- _EXERCISE AIM_
Swap every "pixels" for "px" throughout the listing below and write it out again with nothing else changed. Leave the pictures out of your answer.

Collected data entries

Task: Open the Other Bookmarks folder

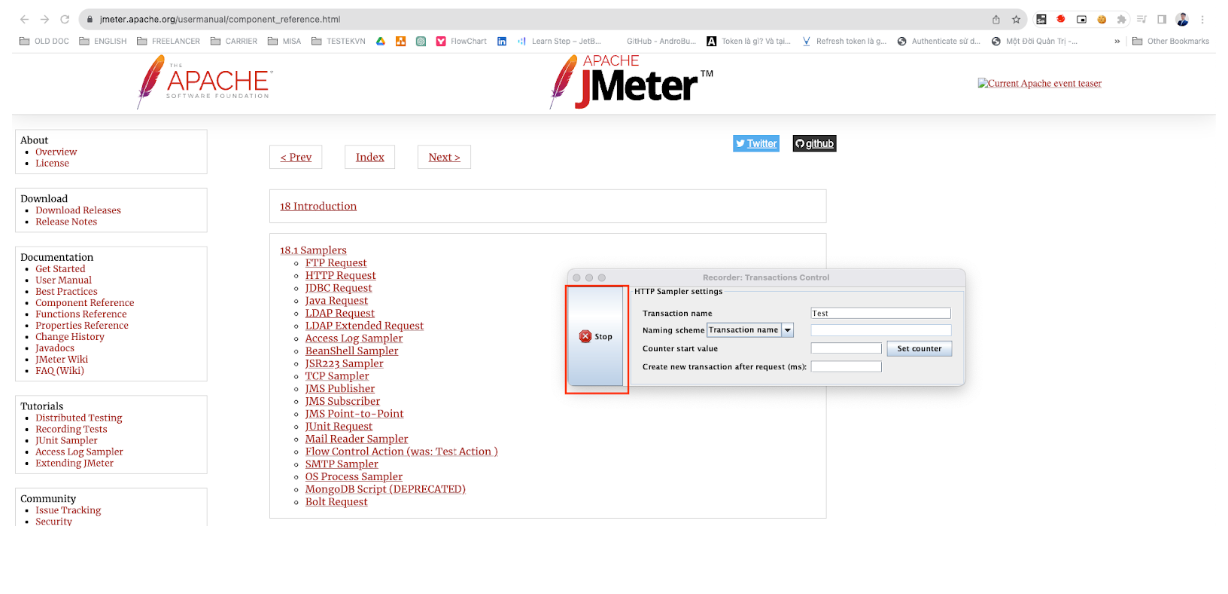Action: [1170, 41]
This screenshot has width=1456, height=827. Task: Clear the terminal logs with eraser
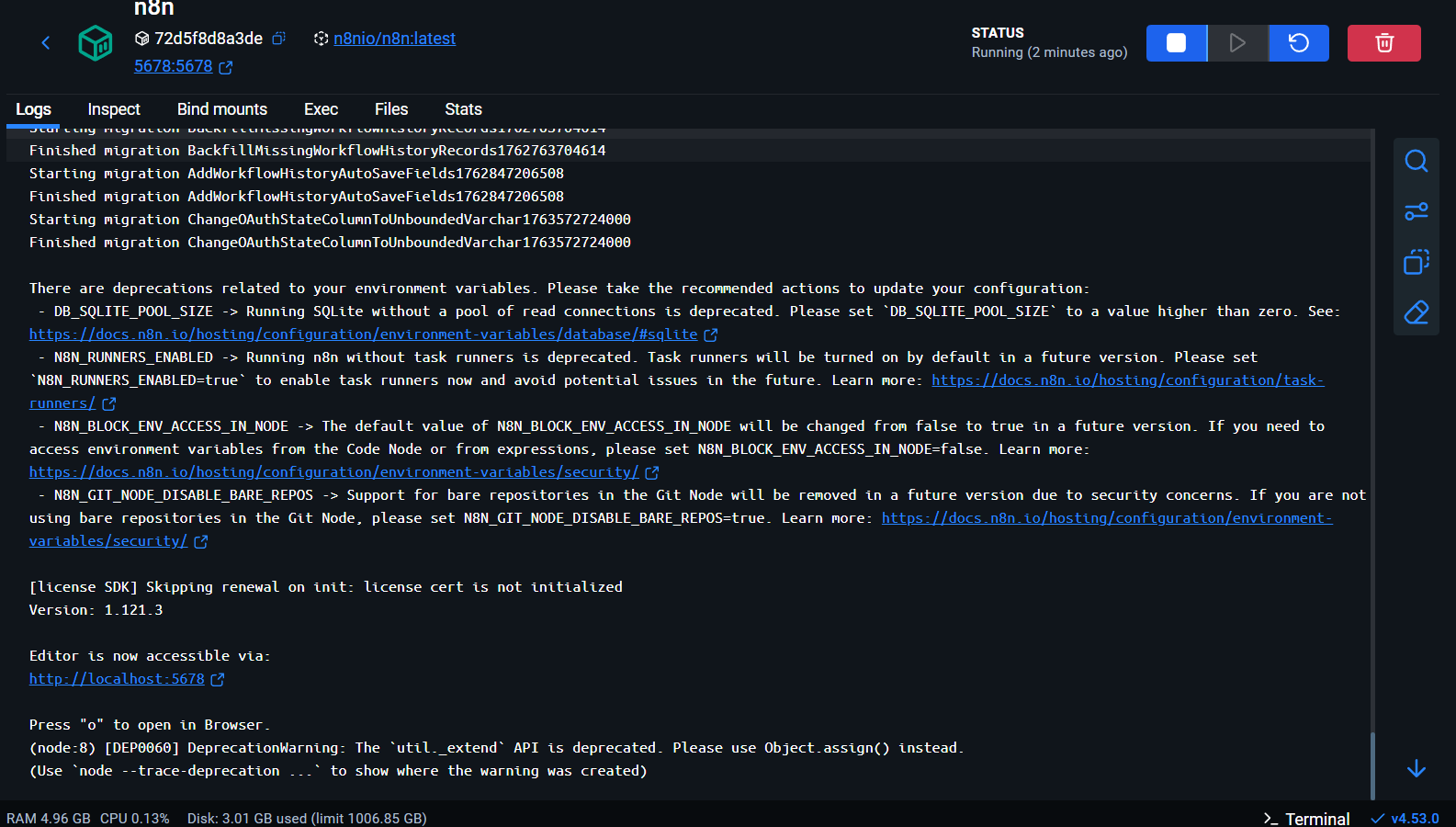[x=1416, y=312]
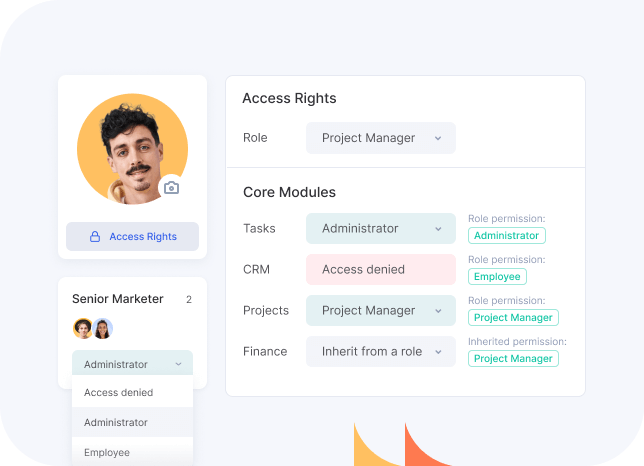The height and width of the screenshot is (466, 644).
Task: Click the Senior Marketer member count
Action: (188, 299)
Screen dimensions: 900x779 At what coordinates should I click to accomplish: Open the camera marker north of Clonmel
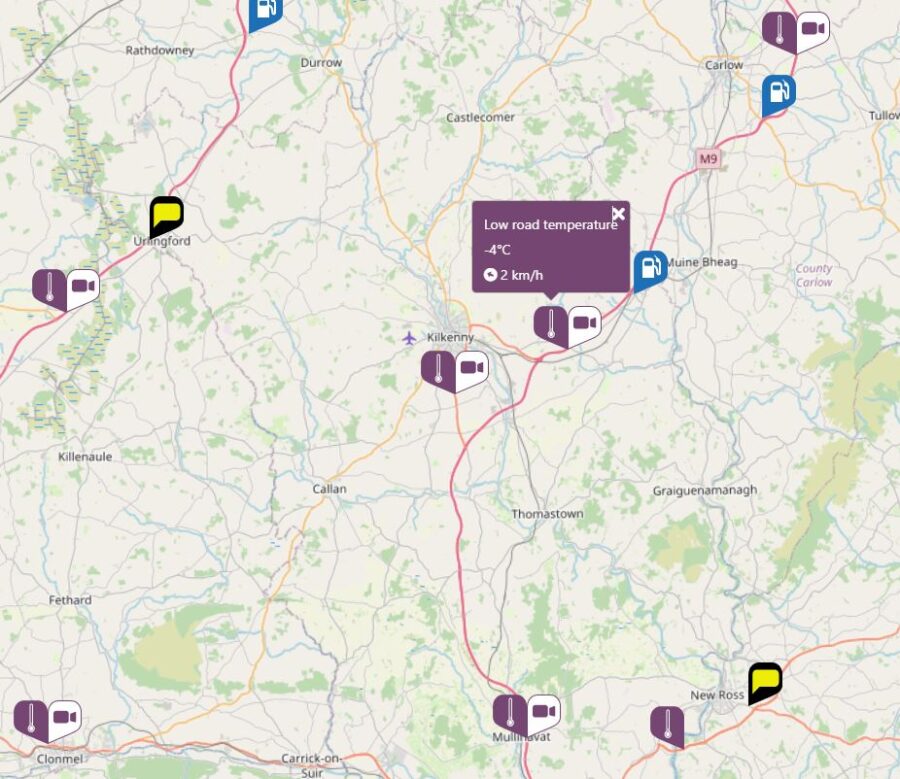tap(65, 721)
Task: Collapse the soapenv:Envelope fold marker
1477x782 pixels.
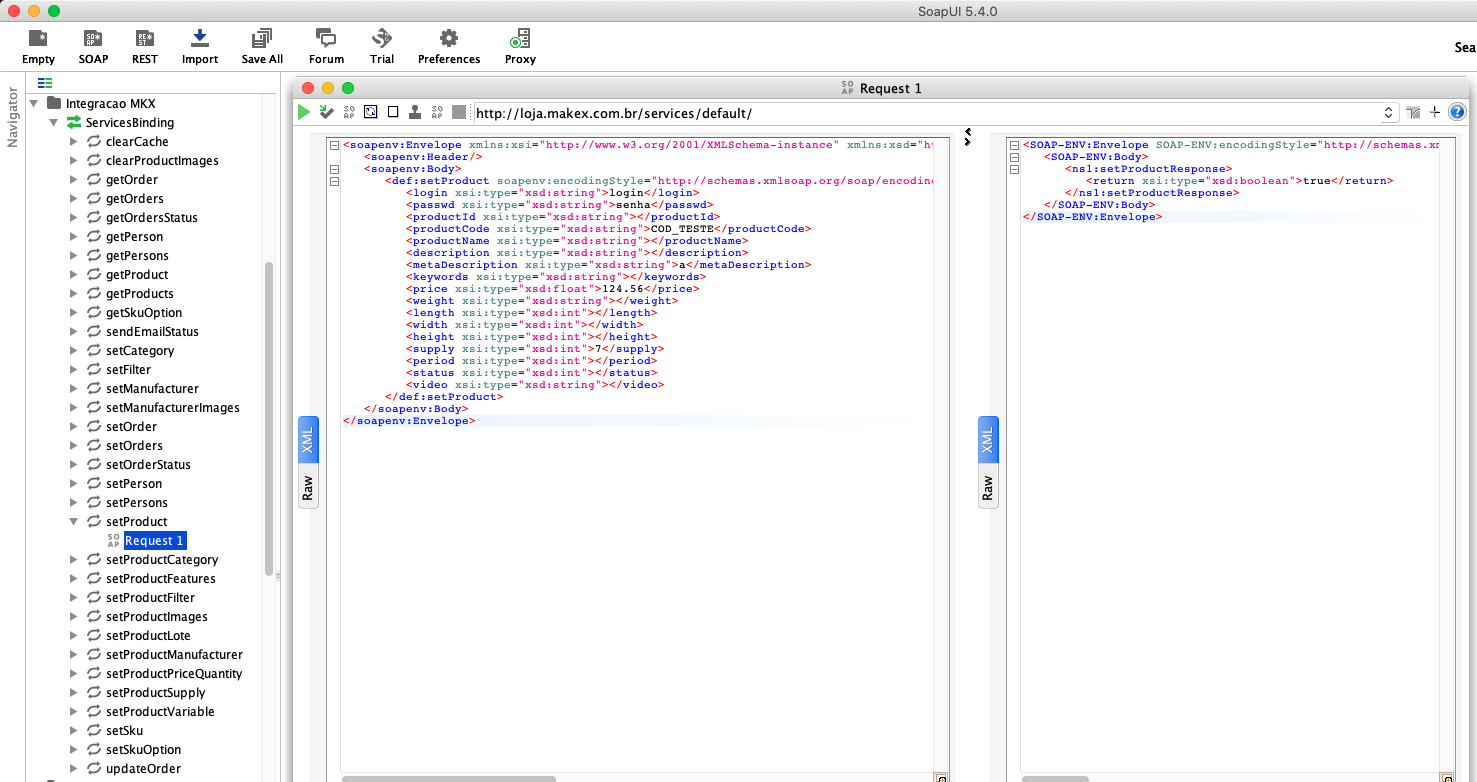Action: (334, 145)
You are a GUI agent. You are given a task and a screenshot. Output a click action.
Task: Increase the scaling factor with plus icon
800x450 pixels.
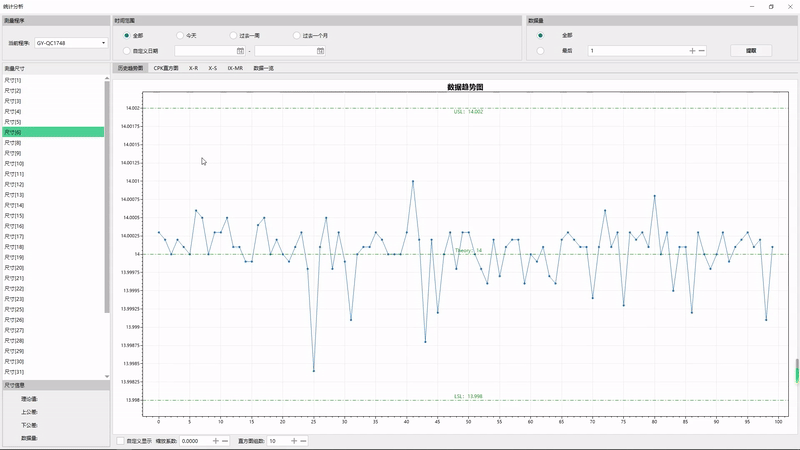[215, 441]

- _PROBLEM SOLUTION_
Task: Open the Other Bookmarks folder

Action: [1170, 41]
This screenshot has width=1456, height=827. Task: Clear the terminal logs with eraser
[x=1416, y=312]
The height and width of the screenshot is (466, 644).
Task: Click the Senior Marketer member count
Action: (188, 299)
Screen dimensions: 900x779 At what coordinates should I click to accomplish: Open the camera marker north of Clonmel
tap(65, 721)
Task: Collapse the soapenv:Envelope fold marker
1477x782 px.
Action: (334, 145)
You are a GUI agent. You are given a task and a screenshot. Output a click action.
Task: Increase the scaling factor with plus icon
800x450 px.
[215, 441]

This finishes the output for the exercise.